• _Exercise objective_: The line containing "инсектициды (377, 607)" marks the end; write out exactly every line from the start of the data up to and including it, without the pictures.
------------------------------------
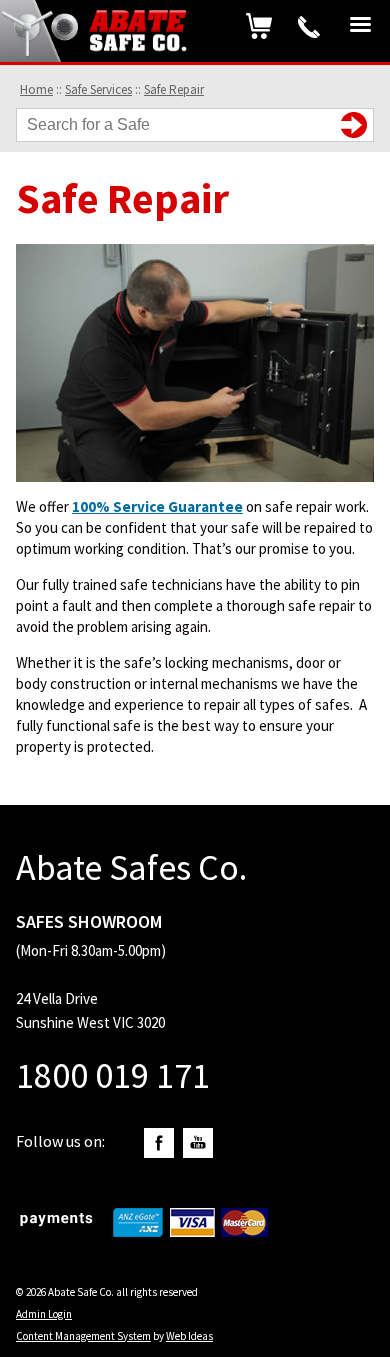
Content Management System (83, 1336)
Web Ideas (189, 1336)
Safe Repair (174, 89)
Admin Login (44, 1314)
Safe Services (98, 89)
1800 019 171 (309, 27)
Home (36, 89)
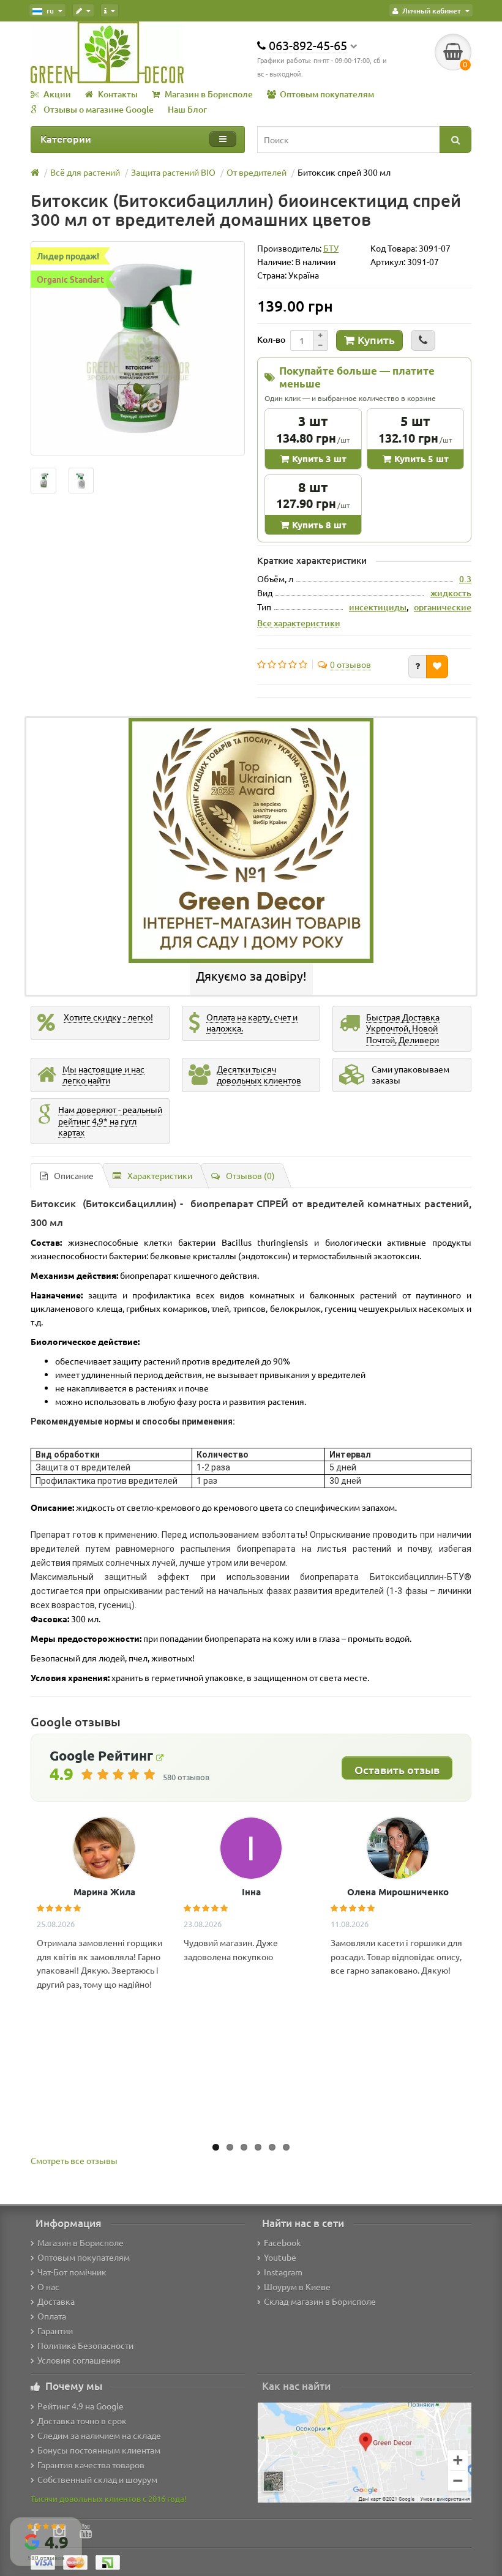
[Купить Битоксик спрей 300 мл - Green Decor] (43, 480)
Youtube (280, 2257)
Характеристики (159, 1175)
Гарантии (55, 2330)
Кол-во (271, 339)
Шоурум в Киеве (297, 2286)
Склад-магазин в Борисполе (320, 2301)
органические (442, 607)
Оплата (51, 2315)
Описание (74, 1175)
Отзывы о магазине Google (98, 109)
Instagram (283, 2271)
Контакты (118, 94)
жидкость (450, 593)
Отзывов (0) (250, 1175)
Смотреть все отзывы (74, 2160)
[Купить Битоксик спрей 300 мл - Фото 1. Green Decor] (81, 480)
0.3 (465, 579)
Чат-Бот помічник (72, 2271)
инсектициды (377, 607)
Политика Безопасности (85, 2345)
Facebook (282, 2242)
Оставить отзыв (397, 1769)
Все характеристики (298, 622)
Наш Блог (187, 109)
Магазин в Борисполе (209, 94)
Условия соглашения (79, 2359)
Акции (57, 94)
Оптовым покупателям (327, 94)
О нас (48, 2286)
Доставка (56, 2301)
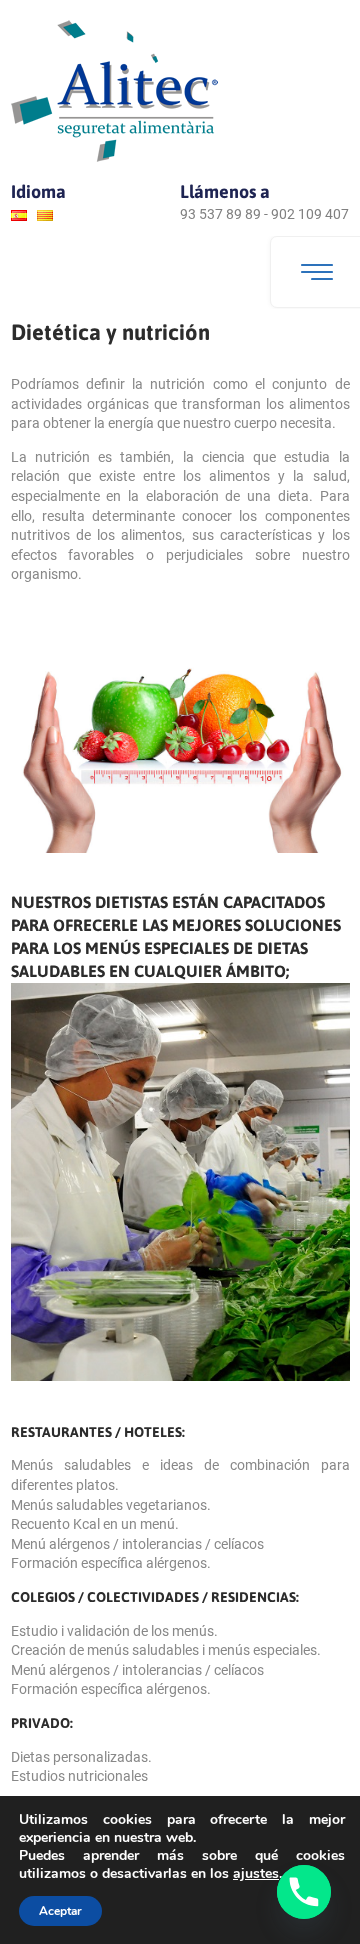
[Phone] (304, 1892)
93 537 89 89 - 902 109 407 (264, 214)
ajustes (256, 1874)
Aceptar (60, 1911)
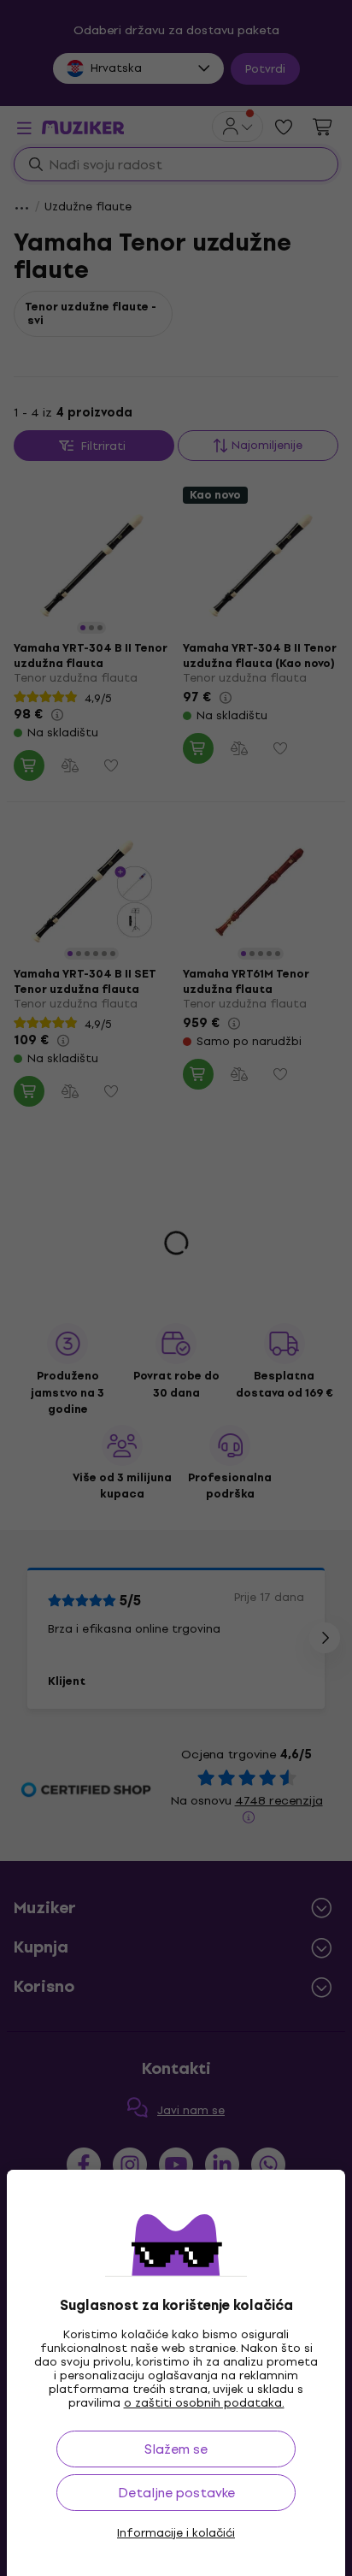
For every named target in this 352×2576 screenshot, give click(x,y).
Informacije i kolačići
------------------------------------
• _Solution for this task_:
Content Management System (83, 1336)
Web Ideas (189, 1336)
Safe Repair (174, 89)
Admin Login (44, 1314)
Safe Services (98, 89)
1800 019 171 (309, 27)
Home (36, 89)
[Купить Битоксик спрей 300 мл - Green Decor] (43, 480)
Youtube (280, 2257)
Характеристики (159, 1175)
Гарантии (55, 2330)
Кол-во (271, 339)
Шоурум в Киеве (297, 2286)
Склад-магазин в Борисполе (320, 2301)
органические (442, 607)
Оплата (51, 2315)
Описание (74, 1175)
Отзывы о магазине Google (98, 109)
Instagram (283, 2271)
Контакты (118, 94)
жидкость (450, 593)
Отзывов (0) (250, 1175)
Смотреть все отзывы (74, 2160)
[Купить Битоксик спрей 300 мл - Фото 1. Green Decor] (81, 480)
0.3 (465, 579)
Чат-Бот помічник (72, 2271)
инсектициды (377, 607)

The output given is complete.